Task statement: Below, copy out the rows from the line with "Evenementen (507, 229)" to the line with "[dialog] (86, 1287)", both included, keeping each one unchanged. Omit the pictures.

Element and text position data
★ ★ ★ ★ ★ ★ ★

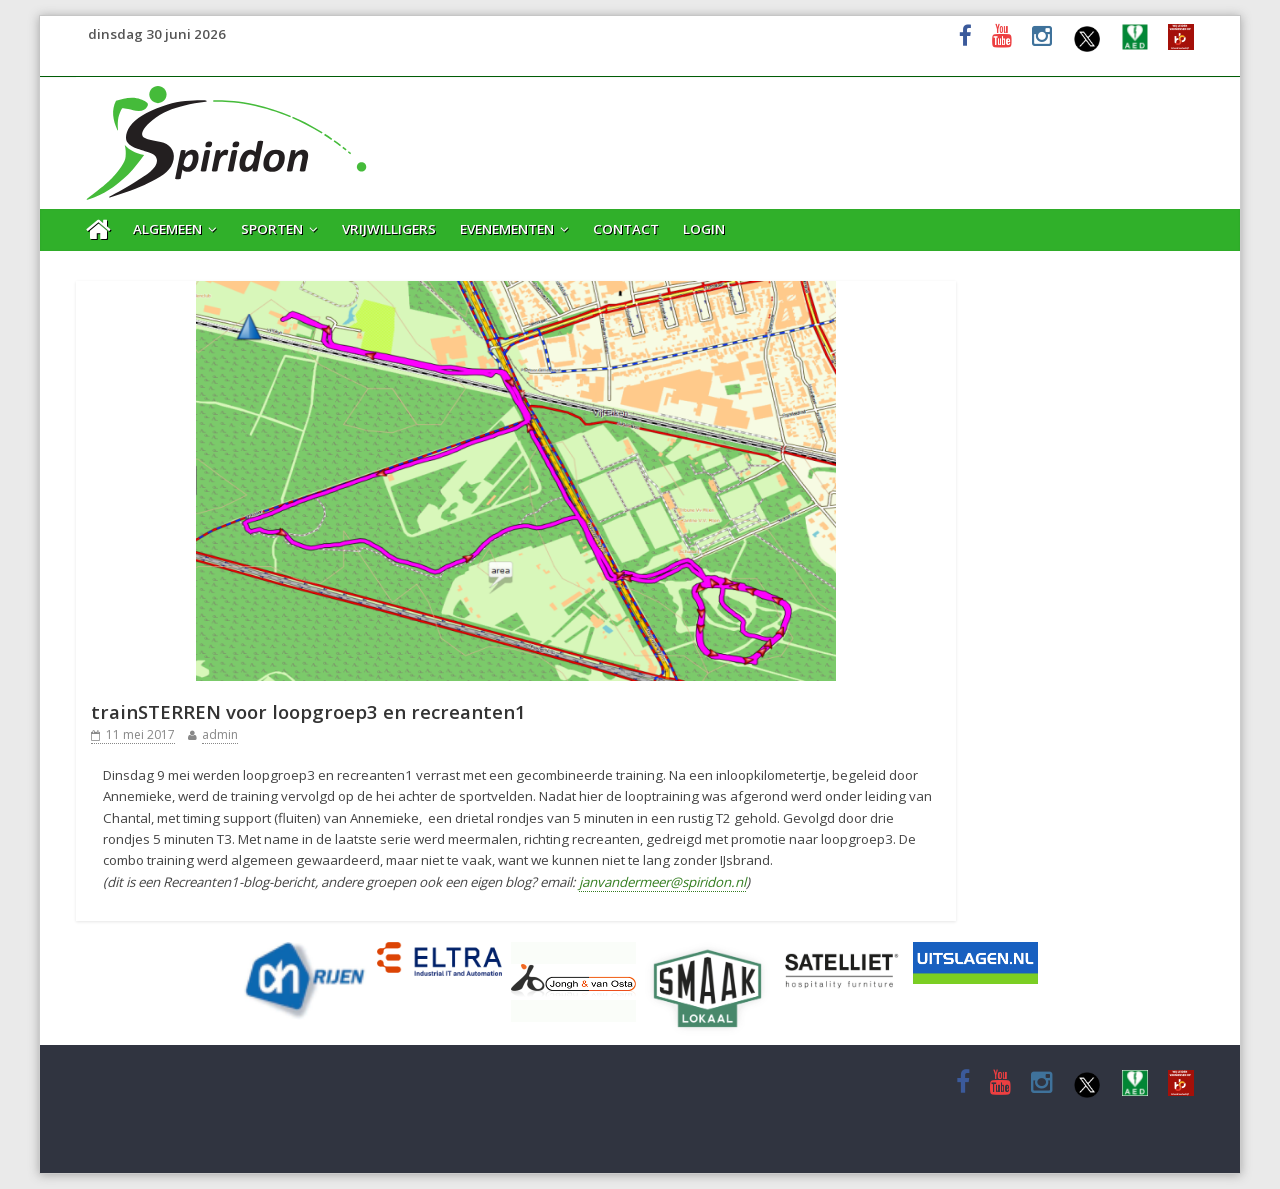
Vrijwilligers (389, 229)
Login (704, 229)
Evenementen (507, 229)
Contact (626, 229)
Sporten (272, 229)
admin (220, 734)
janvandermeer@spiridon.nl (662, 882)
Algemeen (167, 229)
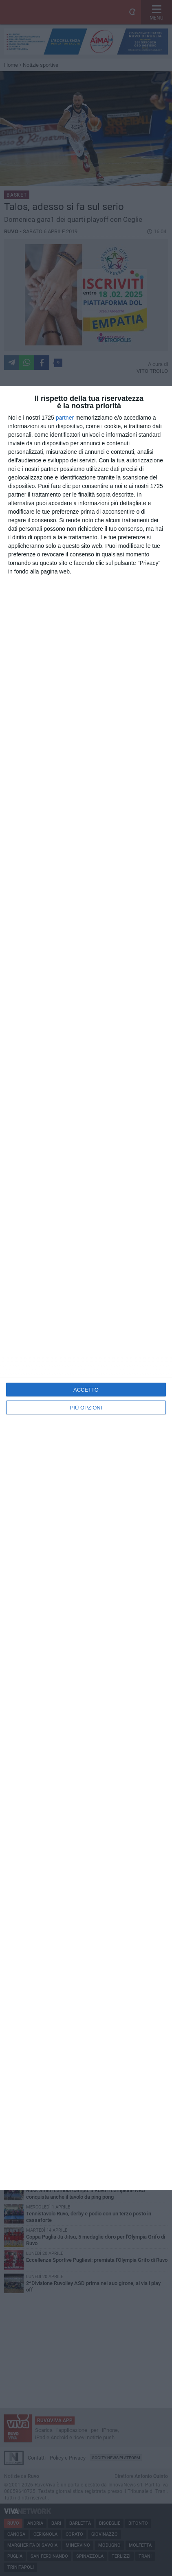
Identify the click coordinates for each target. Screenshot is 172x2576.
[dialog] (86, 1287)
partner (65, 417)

★ ★ ★ ★ ★ ★ ★

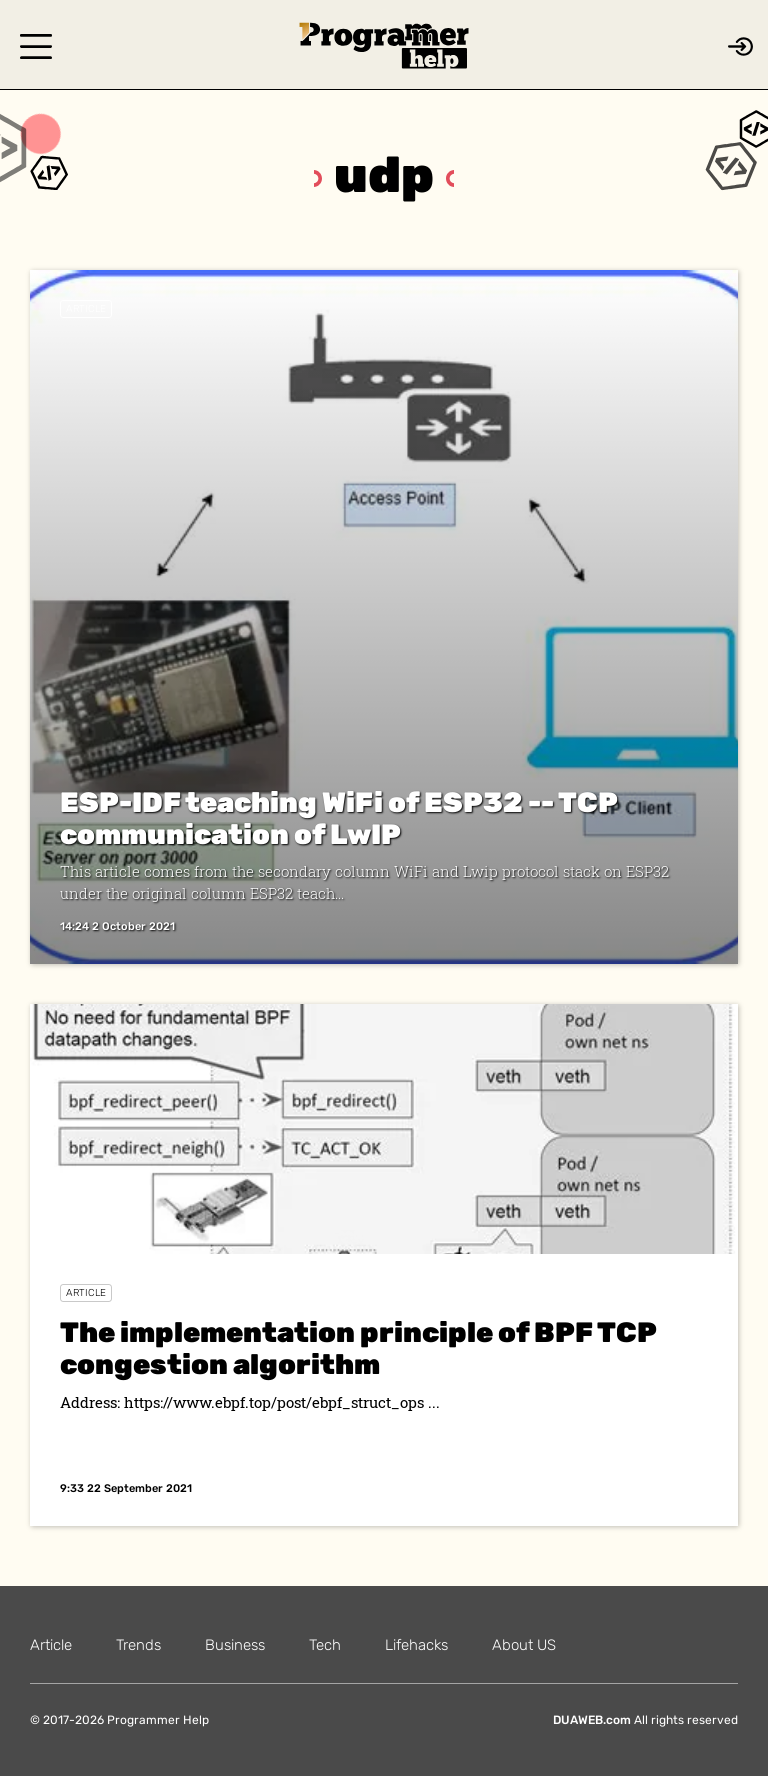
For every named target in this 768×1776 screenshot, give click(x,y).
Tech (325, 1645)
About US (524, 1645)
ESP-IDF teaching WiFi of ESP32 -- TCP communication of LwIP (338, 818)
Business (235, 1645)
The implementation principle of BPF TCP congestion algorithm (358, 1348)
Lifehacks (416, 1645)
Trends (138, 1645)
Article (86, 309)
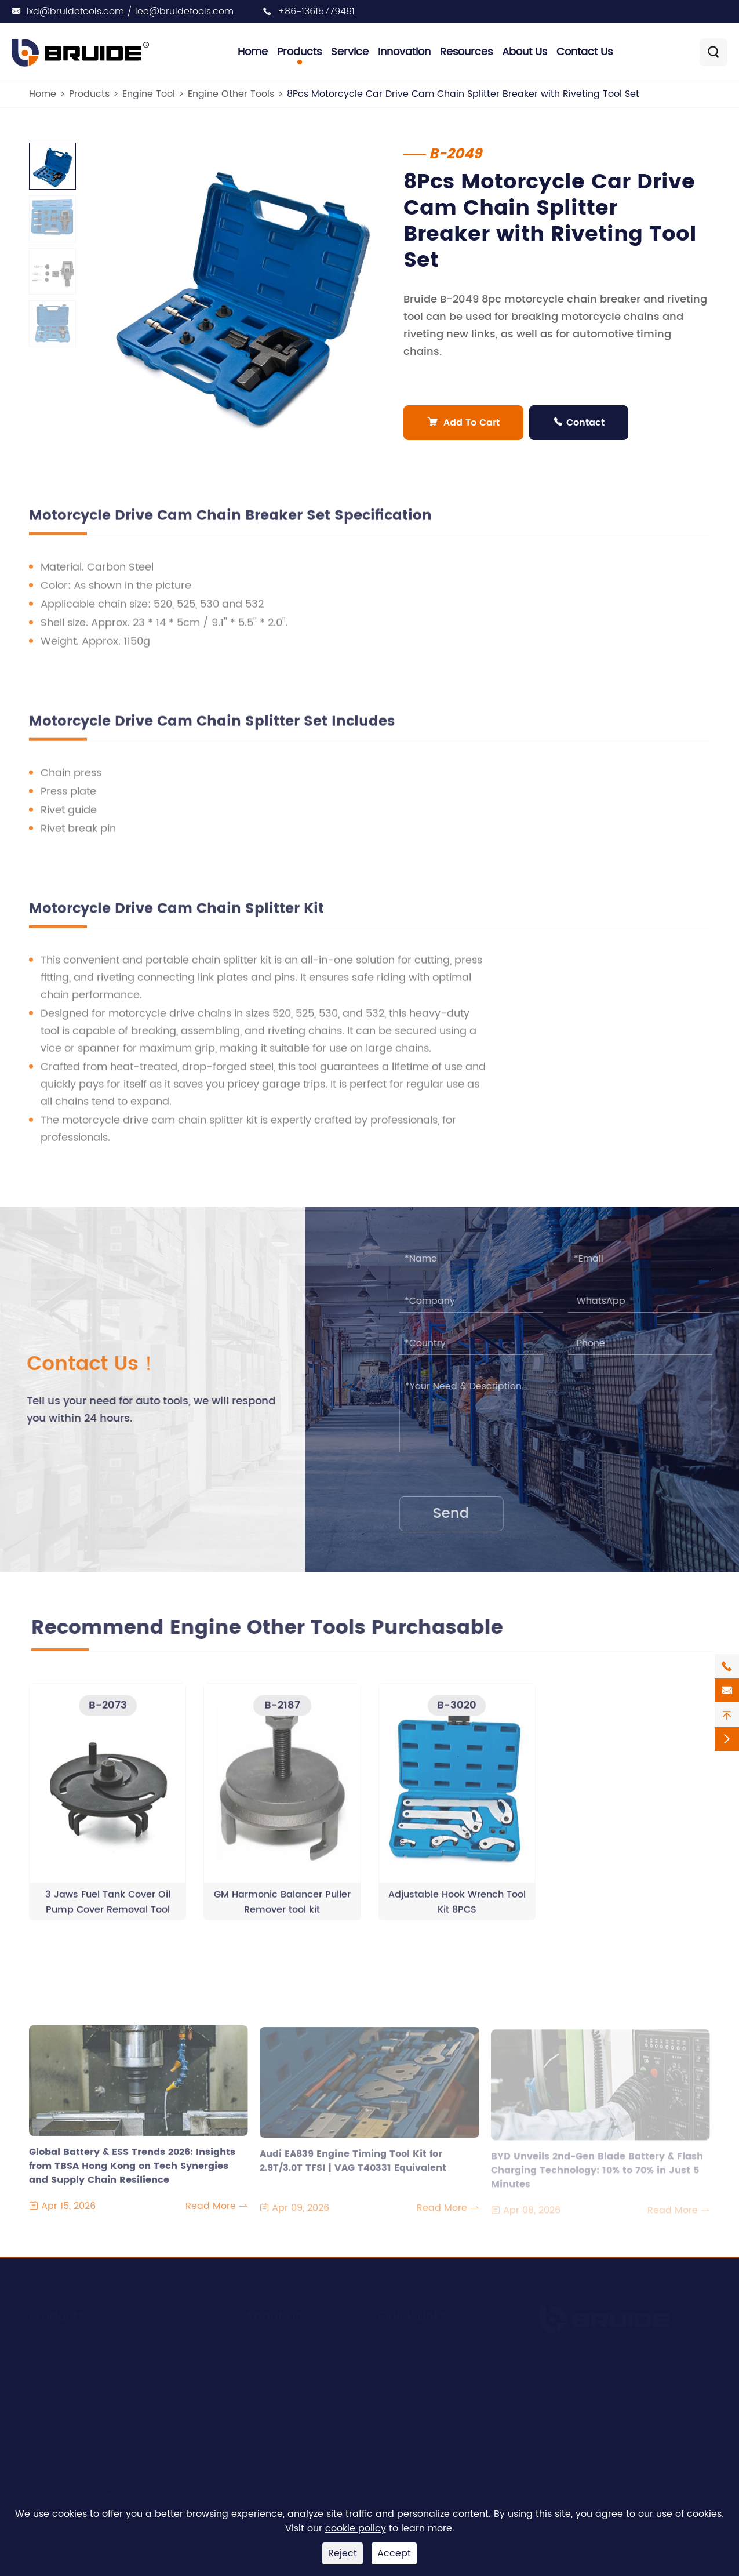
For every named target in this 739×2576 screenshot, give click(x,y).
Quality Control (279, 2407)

★ ★ ★ ★ ★ ★ ★

Answer for the task:
Evenementen (507, 229)
Contact (626, 229)
Sporten (272, 229)
admin (220, 734)
janvandermeer@spiridon.nl (662, 882)
Algemeen (167, 229)
Identify the click coordinates for each target. Screenshot is 172x2576.
[dialog] (86, 1287)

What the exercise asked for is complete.